27 de octubre de 2020

Las estancias de investigación que realizan estudiantes de licenciatura o posgrado, ya sea en alguna universidad de su país de origen o en el extranjero, no sólo deben concebirse o analizarse a partir de una visión estrictamente académica, pues se trata de una experiencia en la que también intervienen los referentes culturales de los alumnos, comentó Nadia Álvarez, directora de Programas con México de la Universidad de Arizona.

La también especialista en enseñanza y formación docente, expuso lo anterior durante su plática Ejercicios Interculturales, impacto de las estancias de investigación, la cual se transmitió a través del canal YouTube como parte de las actividades académicas de la I Semana de las Ciencias de la Educación, en el contexto del 20 aniversario de la Licenciatura en Ciencias de la Educación de la Universidad Autónoma del Estado de Hidalgo.

Explicó que en su experiencia profesional al diseñar un modelo de estancias académicas y/o científicas cortas en la Universidad de Arizona, inicialmente se enfocaba en organizar las actividades académicas y asignar a los estudiantes con algún académico para colaborar, pero no consideraba la importancia que en estos procesos tiene la cultura académica, origen social e identidad de los alumnos.

Sin embargo, con el paso del tiempo y luego de recabar información de los estudiantes internacionales recibidos en la Universidad de Arizona, detectó que la mayoría contaban con una experiencia previa de intercambio internacional, además de tener “estructuras culturales distintas que no les permitía desempeñarse rápidamente en el nuevo contexto académico, pero no por falta de conocimientos”, aclaró, sino porque se tratan de dos contextos culturales diferentes, señaló.

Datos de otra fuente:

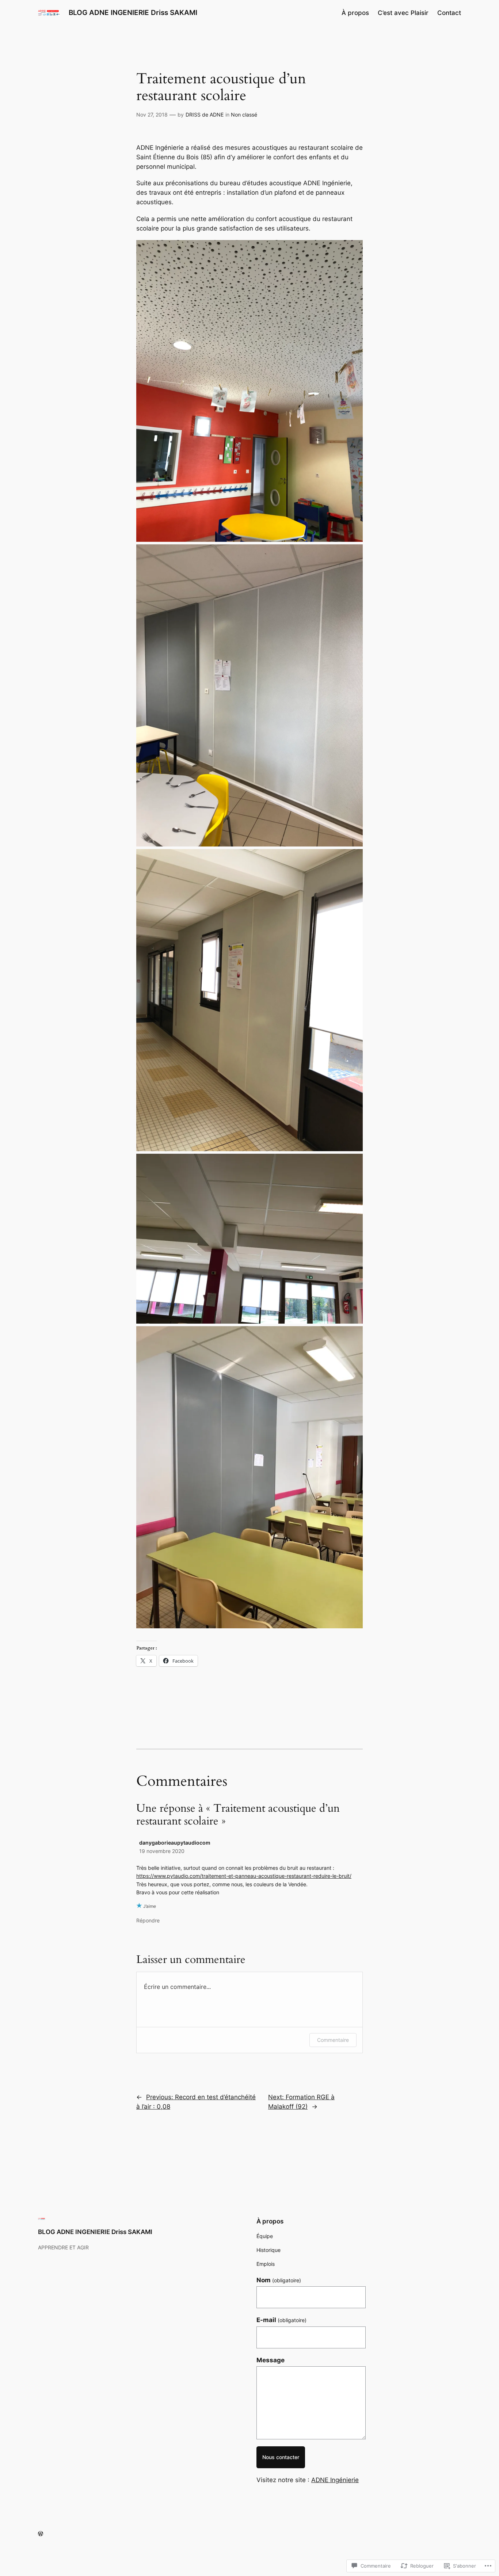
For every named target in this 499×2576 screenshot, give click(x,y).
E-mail (281, 2320)
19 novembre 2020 (161, 1851)
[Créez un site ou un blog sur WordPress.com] (40, 2534)
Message (270, 2360)
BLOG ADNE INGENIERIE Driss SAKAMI (133, 12)
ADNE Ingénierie (335, 2480)
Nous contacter (280, 2457)
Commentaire (333, 2040)
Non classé (244, 114)
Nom (278, 2280)
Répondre (148, 1920)
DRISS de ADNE (205, 114)
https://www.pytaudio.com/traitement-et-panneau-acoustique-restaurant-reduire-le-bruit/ (243, 1876)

Aspectos como la edad, la identidad profesional, el género e, incluso, de qué región de su país provienen, “me di cuenta que no debía limitarme en diseñar solamente una estancia de investigación bien organizada con una serie de actividades académicas o sociales”, sino reflexionar de qué contexto académico provenían los estudiantes, cuáles eran sus habilidades y conocimientos, y qué otras capacidades podían desarrollar.

Lo anterior la llevó a construir perfiles de estudiantes y docentes, a fin de que se lograren conformar equipos afines de trabajo, de tal manera que las estancias académicas brindan la oportunidad de conocer diferentes entornos y formas de trabajar para contribuir al crecimiento de la cultura científica y académica en la comunidad educativa de la que provienen los estudiantes, resaltó.

Derivado de su experiencia laboral de 15 años en la Universidad de Arizona, y diez años previos en el sector universitario mexicano, recomendó a los estudiantes realizar estancias nacionales; es decir, en el interior de su país de origen, pues este primer acercamiento también les permitirá reflexionar sobre su ruta de desarrollo profesional, y más adelante contemplar una estancia internacional.